Lessons from an Old Eye Tracker

About one year ago I was on a team working on a game for the EyeGaze, an older eye tracker. It didn't go too well and we ended up switching platforms to the Oculus DK2. The game would go on to become Into The Dark: A Bat's Tale, check out the page if you're interested. I was at GDC 2016 and saw a newer eye tracker coming to the market and thought maybe some of the things I've learned through working on an older one might be of interest to someone. I should note that I didn't try the new one. A friend got one though, so maybe there will be a post about that in the future.

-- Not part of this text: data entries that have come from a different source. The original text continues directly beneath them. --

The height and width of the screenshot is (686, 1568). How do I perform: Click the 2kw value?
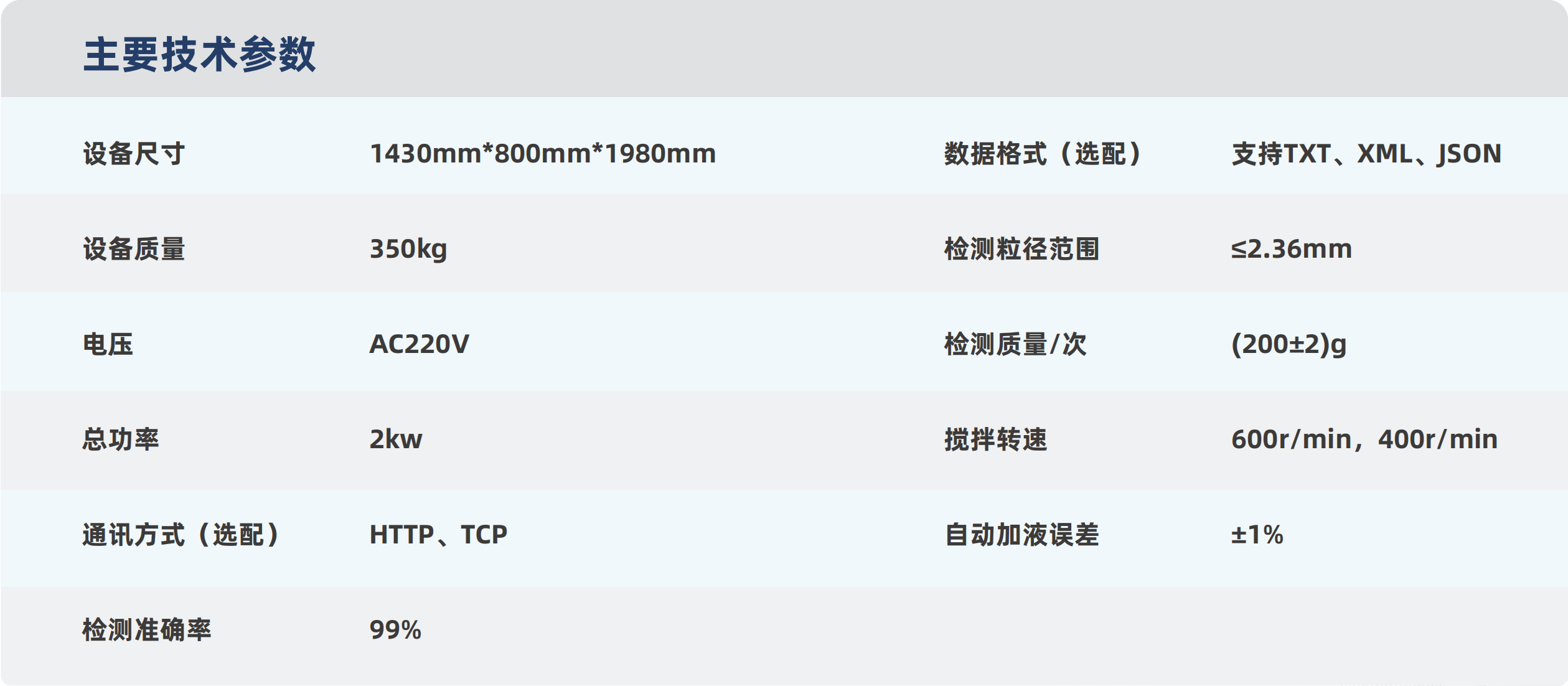coord(396,439)
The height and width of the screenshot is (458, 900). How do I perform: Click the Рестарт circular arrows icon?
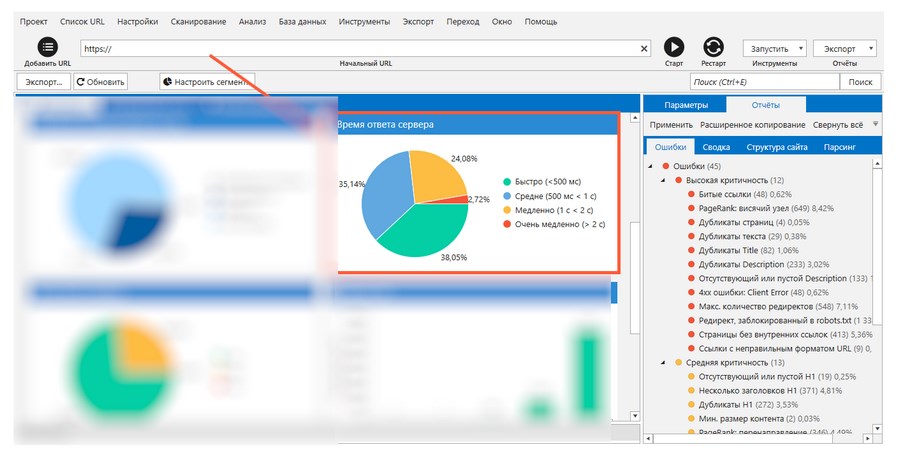tap(713, 47)
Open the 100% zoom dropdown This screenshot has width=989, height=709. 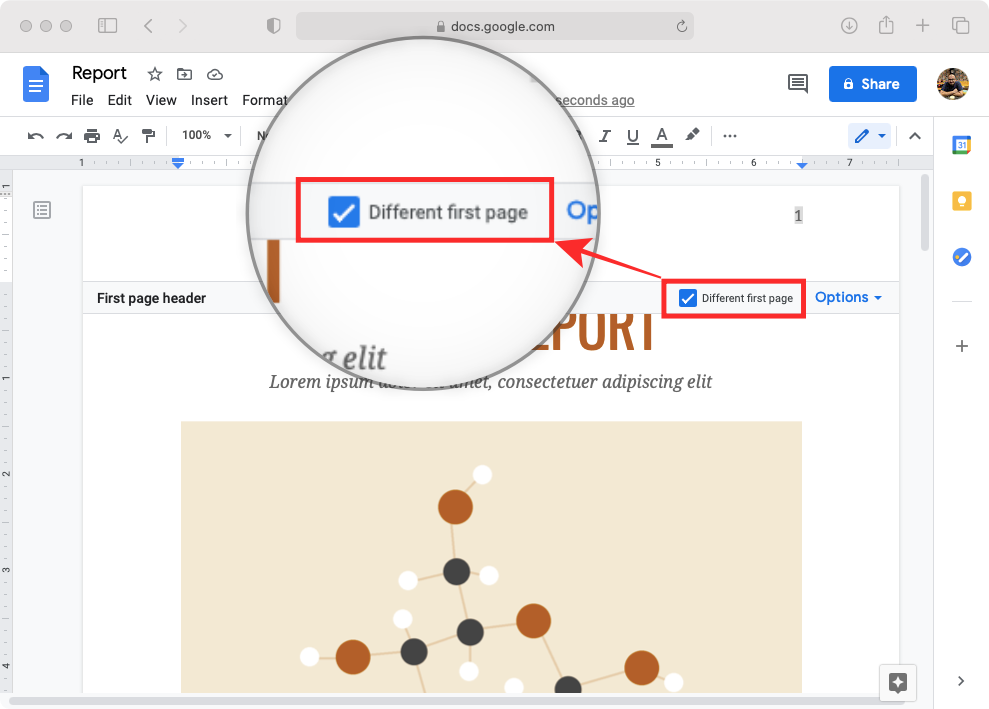pyautogui.click(x=206, y=136)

Let’s start off with a bit of a backstory. When I worked on this eye tracker it was part of the Building Virtual Worlds class which is given through Carnegie Mellon's graduate program for entertainment technology. One of the platforms for this class is the EyeGaze. As such, there have been plenty of games built for it. However, the best I have ever seen is Star Gaze. It is brilliant because it uses our natural desire to look at light areas in dark spaces and moving objects.

For the record, I did not make Star Gaze. It is one of the best eye tracking games I have seen and helps illustrate the point I'm making well.

That being said it can suffer from a terrible flaw with eye tracking, poor calibration. Let me give you an example. Say I want to look at the star in the bottom right of this image.

 

If the eye tracker is not detecting my eyes well, then I can be looking at the star and it will actually think I’m looking where the red circle is.

 

When this happens the player’s only way of proceeding is to look beyond the star, further into the corner. This is very uncomfortable for the player (trust me on this one, I’ve had to do it too many times).

Having very precise points the player is supposed to look at, forces the player to look beyond objects if calibration is off, and it tends to not want to be on. Which leads us to the lesson.  

Precision Aiming Is Your Enemy

This!

Good! Larger area to look at compensates for possible poor calibration.

Good! Larger area to look at compensates for possible poor calibration.

Not This!

Bad! Precision aiming forces players to account for mistakes in calibration.

Bad! Precision aiming forces players to account for mistakes in calibration.

Try to design around possible calibration issues by having the acceptable eye location be a larger area. You do not have to make the target large, the star is still a great target. Just make the place an eye has to linger not be exactly where the star is. In the example above the white circle would not be visible to the player. I use Star Gaze as an example both because of how elegant and amazing it is and because it is easier to illustrate this lesson with than the game I worked on. This is because the game I worked on was a tunnel navigation game and there weren't points we wanted the player to look at, we just wanted the player to not look at obstacles in the cave. Also, it is entirely possible that eye tracking has gotten to a point where calibration is less of an issue, but if you are developing for eye tracking I would recommend you keep this in mind anyways, just in case.